A mantra is a sacred verse or sound, a grouping of sound vibrations which have an effect on the mental and psychic consciousness. Recited or chanted in Sanskrit, it symbolically conveys the spiritual dimension of yoga. The word-by-word translations and commentaries offer a conscious and profound access to yoga philosophy. The most popular (mantra) consists of only letters: O-M! Yet there are numerous mantras. Traditionally, we open and close our Ashtanga practice with a mantra.
”I bow to the lotus feet of the Supreme Gurus which awaken insight into the happiness of pure Being, which are the refuge, the jungle physician, which eliminate the delusion caused by the poisonous herb of Samsara.
I prostrate before the sage Patanjali who has thousands of radiant, white heads and who has, as far as his arms, assumed the form of a man holding a conch shell, a wheel and a sword.“
Mantra and Ajapa Japa Meditation
Of all the systems of yoga used to induce pratyahara and intended to lead eventually to samadhi,japa yoga is the easiest and safest and can be practised by anyone at any time and under any conditions. Japa means the constant repetition of a mantra. Japa becomes ajapa (spontaneous) japa when the mantra automatically repeats itself without conscious effort. It is said that ajapa japa comes from the heart, whereas japa comes from the mouth. Ajapa japa relieves the mind of all tensions, which in turn removes the root cause of most physical and mental ailments. Ajapa
japa exerts a direct influence on the nervous system’s reticular activating nucleus, which is located in the midbrain. In japa there is a continued rotation of consciousness centred on the mantra and the mind becomes concentrated and relaxed, which tends to bring all the physical and mental faculties of man to their most efficient working state.

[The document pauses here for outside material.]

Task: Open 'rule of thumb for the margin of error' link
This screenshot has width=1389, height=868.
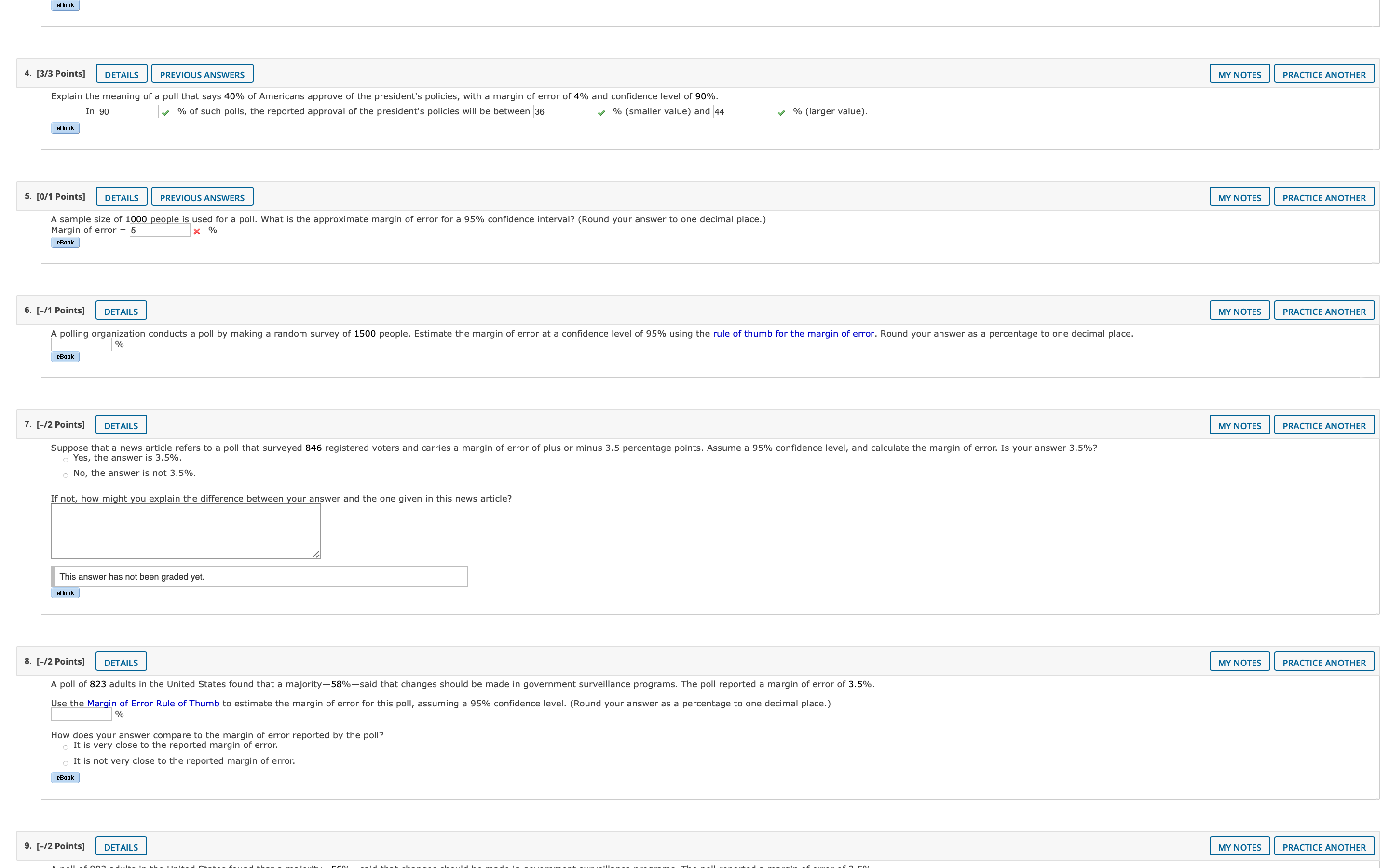Action: [793, 334]
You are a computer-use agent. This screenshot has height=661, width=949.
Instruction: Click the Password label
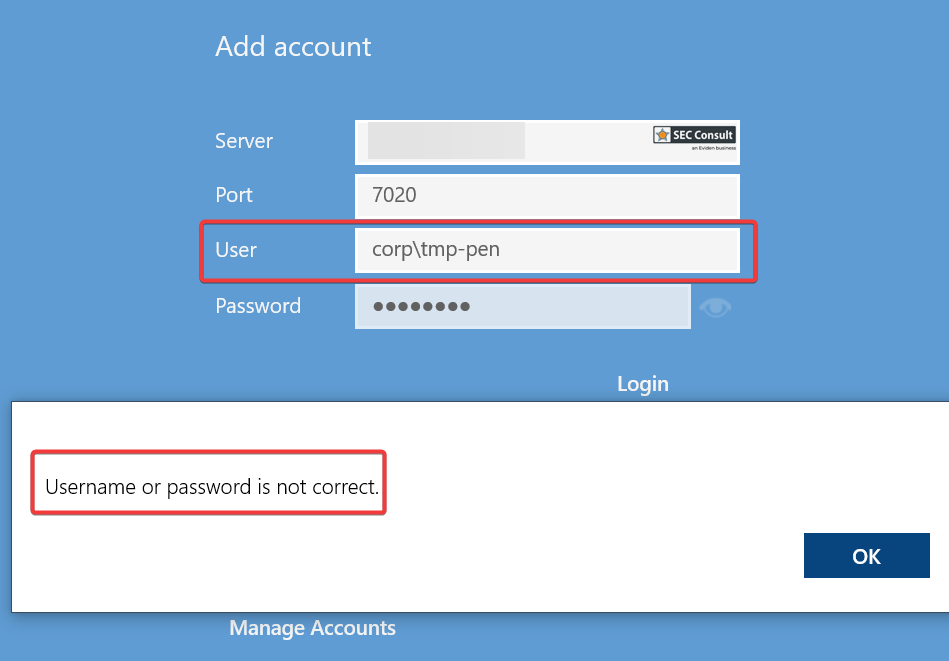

How to do mantra meditation:
– Select any mantra or name of God, preferably one given by your guru. If you have no mantra,use Om or Soham, which is the universal mantra suitable for all. Repeat it from 108 to 1,080 times daily; that is, practise one to ten malas (a string of small beads).
– Use only the middle finger and thumb of the right hand for rolling the beads; the index and little fingers should not touch the beads.
– Japa is best practised in a steady meditation asana such as padmasana or siddhasana/siddha yoni asana.
– Do mental japa for some time.
– Pronounce each letter of the mantra correctly and distinctly. Do not repeat it too fast or too slow. Increase the speed only when the mind starts to wander.
– Do not wish for any worldly objects while doing japa. Feel that your heart is being purified and the mind is becoming steady by the power of the mantra.
– Keep your guru mantra a secret; never disclose it to anyone.
– If possible the aspirant should face to the North or the East while practising.
– Japa is intended to bring the hidden, subconscious elements, fears and desires of the mind to the surface in the form of images and thoughts. When these come into your mind, watch them as an unaffected spectator, but do not lose track of your japa.
– Japa repetition brings about chitta shuddhi or mental purification which is very important in the preliminary stages of spiritual life because if the samskaras and vasanas are not removed early,they will become great obstructions later.
– In meditation we are not trying to force the mind; we try to avoid effort at concentration. What we want is simply relaxed awareness. We remain only an impartial witness.